Therefore, in the vehicle intake manifold according to an embodiment of the present invention, when a negative pressure is generated in the plenum chamber VP in accordance with the intake air flow when the engine is operated, the vacuum chamber Ve is provided through the check valve unit 200. Air flows from the plenum chamber VP to a vacuum pressure in the vacuum chamber Ve, and the vacuum pressure may act as a driving force for the separate actuator 700 as described above. That is, as shown in FIG. 1, a separate actuator 700 for opening and closing the variable valve unit 300 and the swirl valve unit 400 may be connected to the vacuum chamber Ve through the connection hose 500, respectively. The vacuum pressure formed by the vacuum chamber Ve is transmitted to the actuator 700 through the connection hose 500, and the actuator 700 is driven by the vacuum pressure, and the variable valve unit 300 and the swirl valve unit ( 400 may be configured to open and close.

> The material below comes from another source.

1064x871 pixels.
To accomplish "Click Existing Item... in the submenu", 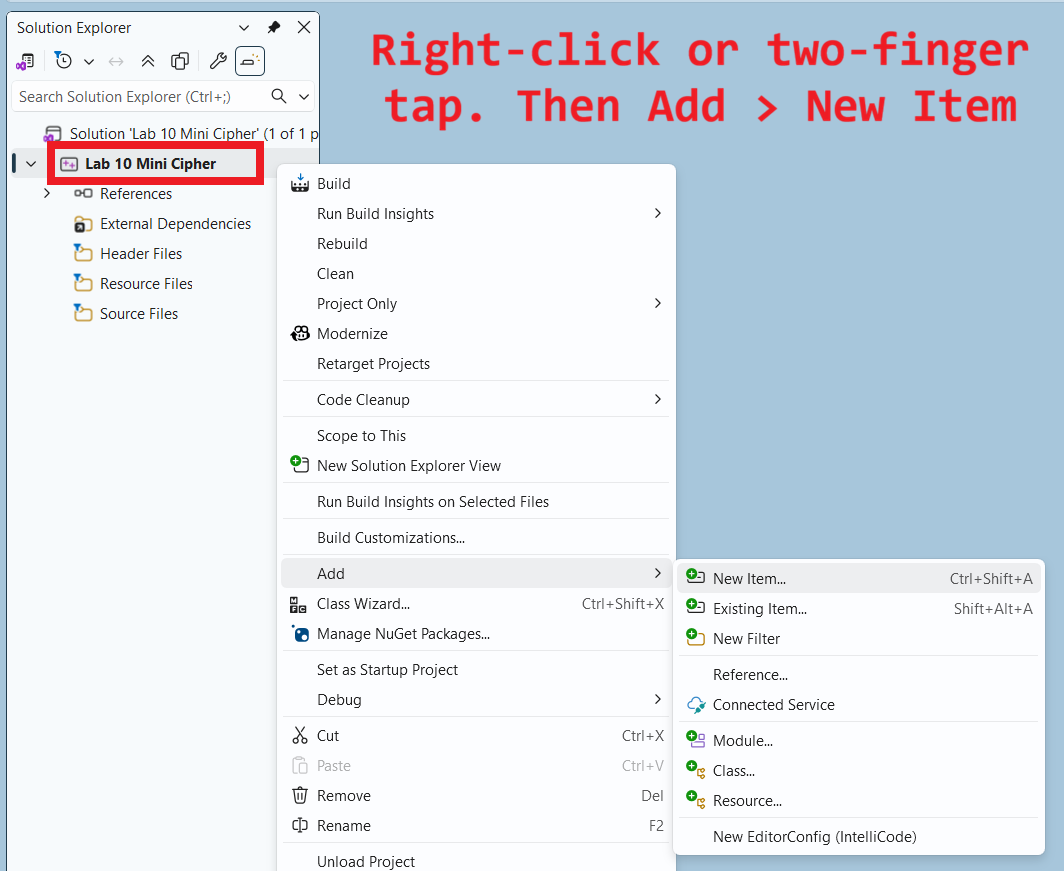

At this time, the connection hose 500 is equipped with a separate solenoid valve 600 that operates in accordance with the signal of the ECU 800 may be configured to open and close the flow path of the connection hose 500, accordingly the solenoid valve 600 Is opened according to the signal of the ECU 800, the vacuum pressure is transmitted to the actuator 700 to open the variable valve unit 300 and swirl valve unit 400, the solenoid valve 600 is a signal of the ECU 800 In accordance with this, the vacuum pressure is not transmitted to the actuator 700 so that the variable valve unit 300 and the swirl valve unit 400 may be configured to be closed. In addition, the intake manifold for a vehicle according to an embodiment of the present invention may be configured in various ways such that the vacuum pressure by the vacuum chamber Ve acts as a driving force for operating other external devices.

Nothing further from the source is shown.